Enfant, j’étais heureux, d’un bonheur qui me surprenait. Au-delà de toutes les joies familiales que j’avais la grâce de vivre, ce bonheur était tel que je ne pouvais pas imaginer le garder pour moi seul, ou même pour un cercle restreint de relations. Ma vocation est née de ce bonheur. Je voulais être missionnaire, partir à l’autre bout de la terre pour communiquer ce bonheur. Progressivement à travers les ombres et les lumières de l’enfance et de l’adolescence, j’ai pris conscience de l’origine de ce bonheur : Dieu... Dieu, ma joie... Joie d’être connu, aimé de Dieu seul, d'une manière unique. Joie qui me faisait désirer une réponse totale, unique et radicale...

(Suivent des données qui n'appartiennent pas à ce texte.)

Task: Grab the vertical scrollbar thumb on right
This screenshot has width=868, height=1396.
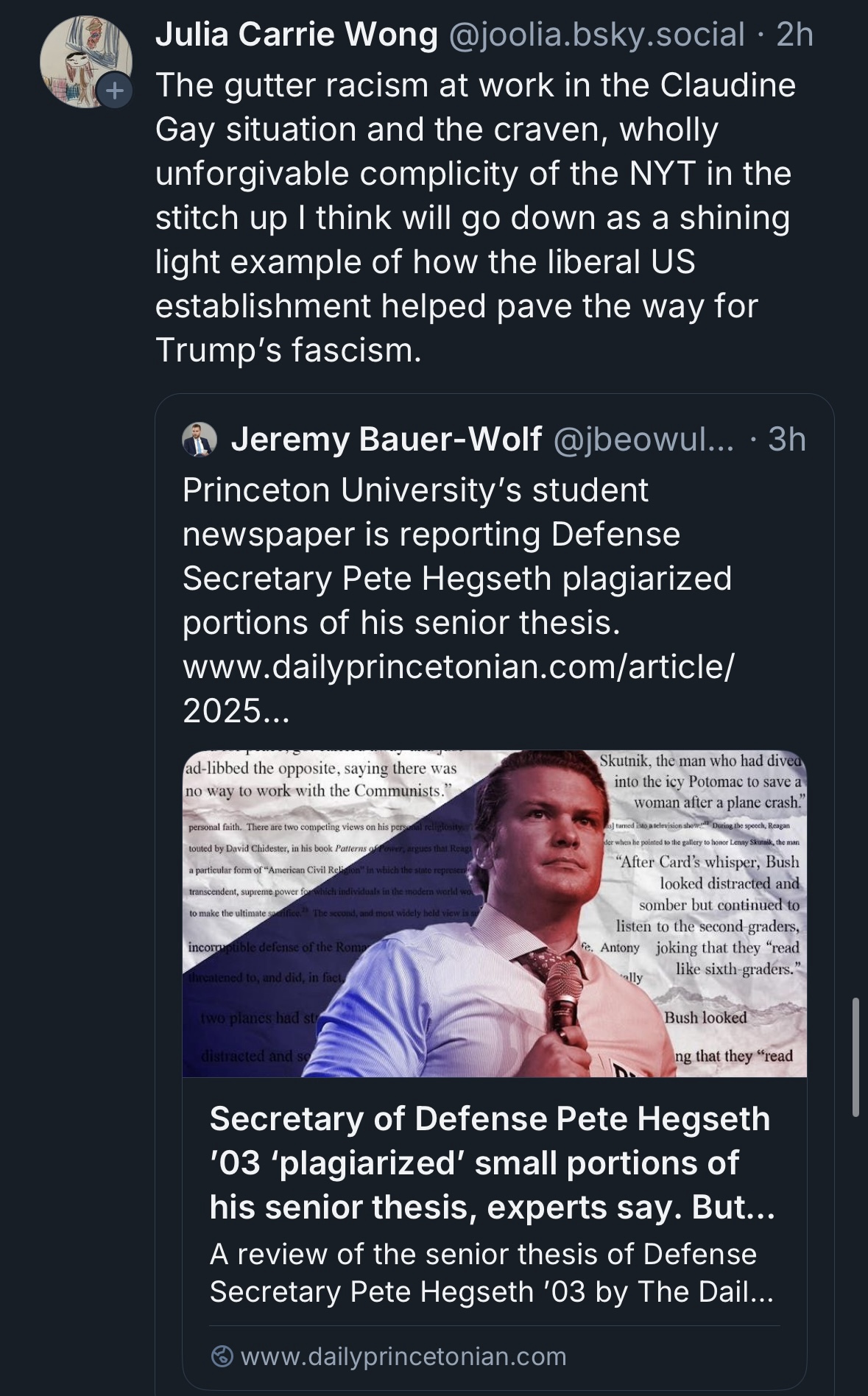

Lorsque l’Ange Gabriel visite la Vierge Marie, son premier mot est joie : « Réjouis-toi, comblée de grâce... »(Lc 1,28) Cette toute jeune fille de Nazareth est bouleversée, nous dit l'Evangéliste Luc. Marie se découvre aimée d’une manière unique. Ô combien! Comme nulle autre parmi toutes les femmes de la terre. L’ange attend sa réponse, pour que la joie qu’est Dieu soit donnée au monde entier.

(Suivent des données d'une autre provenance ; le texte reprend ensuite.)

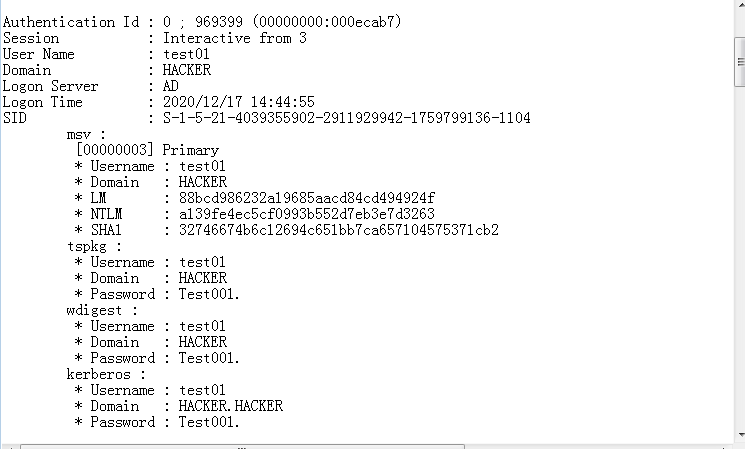Viewport: 745px width, 449px height.
Task: Click the "msv :" section header
Action: click(87, 134)
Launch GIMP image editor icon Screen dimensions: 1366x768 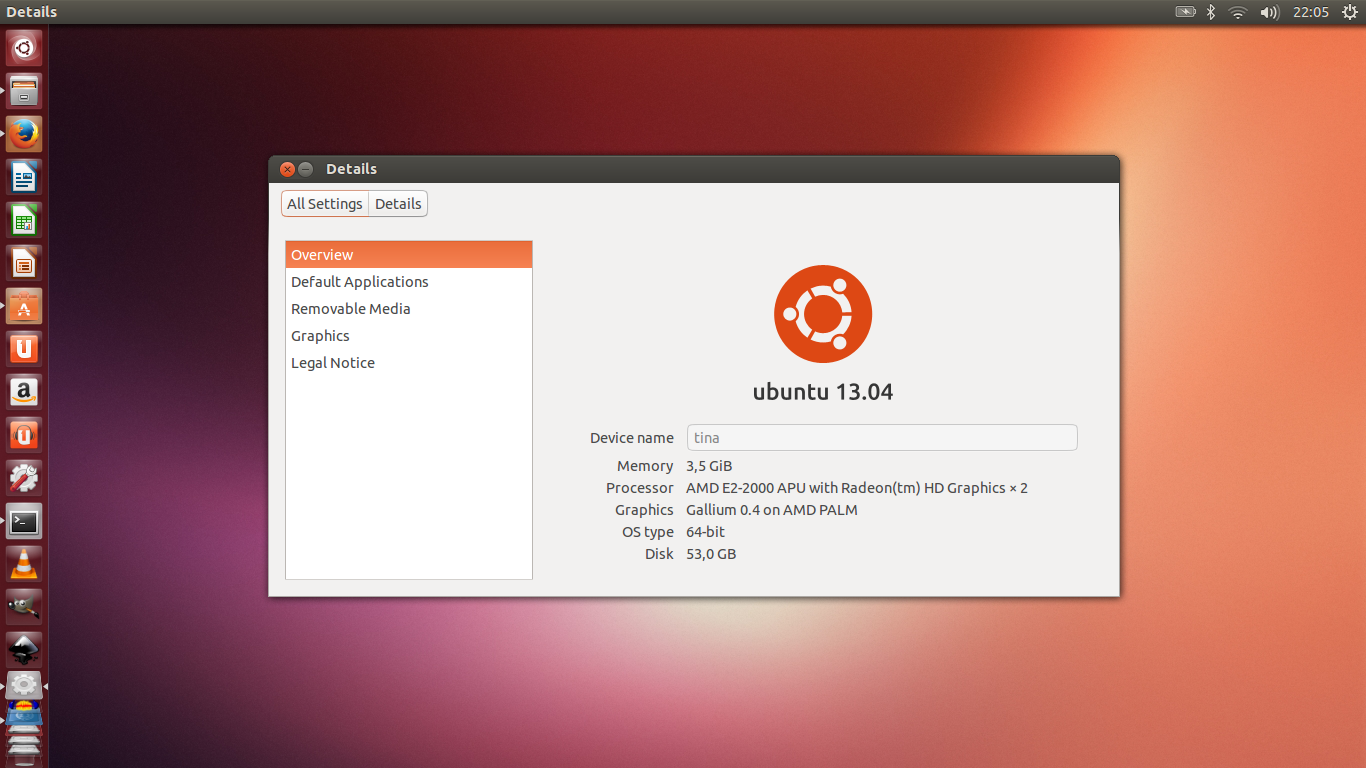pyautogui.click(x=24, y=606)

Pour Dieu, le Père, le Céleste, nous sommes tous uniques. “Comme le Père m’a aimé, moi aussi je vous ai aimés.” (Jn 15,9). Le Père aime Jésus, son Verbe Eternel, comme l’Unique, parce qu’il est tel. Si donc nous sommes aimés comme le Père aime le Fils, c’est bien que nous sommes aimés de Dieu comme des enfants uniques.

Nul cœur humain ne peut “mouiller à la grâce” de cette annonciation sans en être bouleversé. Personne ne doit croire qu’il est exclu d’une telle parole de grâce. Les ouvriers de la première heure le savent bien, s’ils sont vraiment des ouvriers de l’Evangile de Jésus Christ. Ils ne peuvent être dans la joie plénière et définitive tant qu’il restera un seul être humain qui n’aura pas entendu pour lui-même cette parole unique du Père qu’est Jésus Christ, la joie promise au monde, et tant que cet homme n’aura pu y répondre.

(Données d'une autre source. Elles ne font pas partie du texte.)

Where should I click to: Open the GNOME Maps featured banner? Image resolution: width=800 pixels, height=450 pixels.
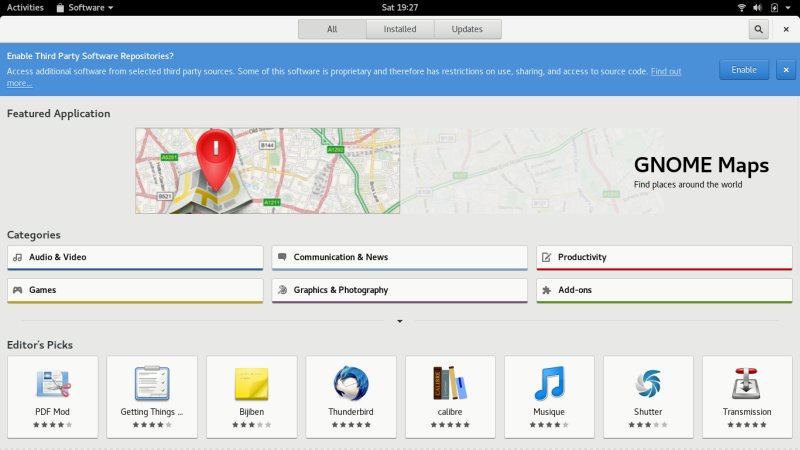point(399,170)
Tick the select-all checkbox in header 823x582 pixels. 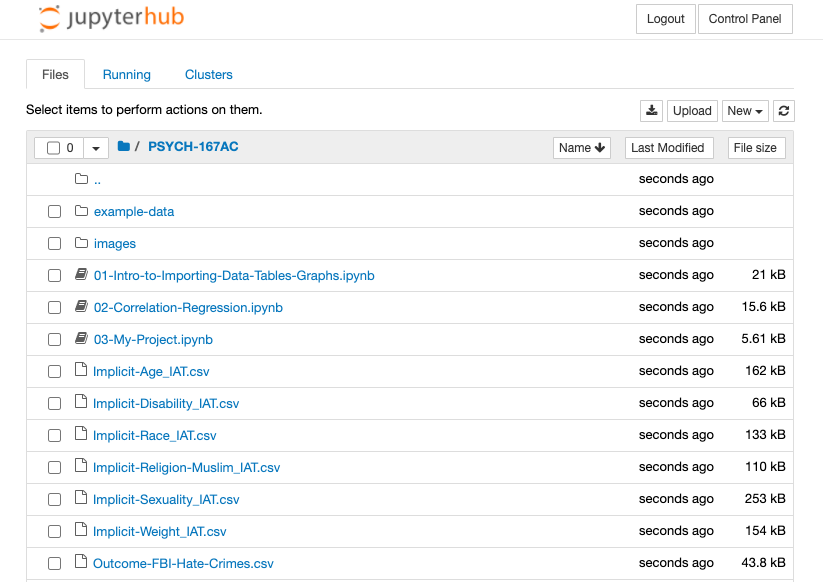(54, 148)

« Ce qui était dès le commencement, écrit l’Apôtre saint Jean, ce que nous avons entendu, ce que nous avons vu de nos yeux, ce que nous avons contemplé, ce que nos mains ont touché du Verbe de vie ; - car la Vie s’est manifestée ; nous l’avons vue, nous en rendons témoignage et nous vous annonçons cette Vie éternelle, qui était tournée vers le Père et qui nous est apparue - ce que nous avons vu et entendu, nous vous l’annonçons, afin que vous aussi, soyez en communion avec nous. Quant à notre communion, elle est avec le Père et avec son Fils Jésus Christ. Tout ceci, nous vous l’écrivons pour que notre joie soit complète. » (1 Jn 1,1-4).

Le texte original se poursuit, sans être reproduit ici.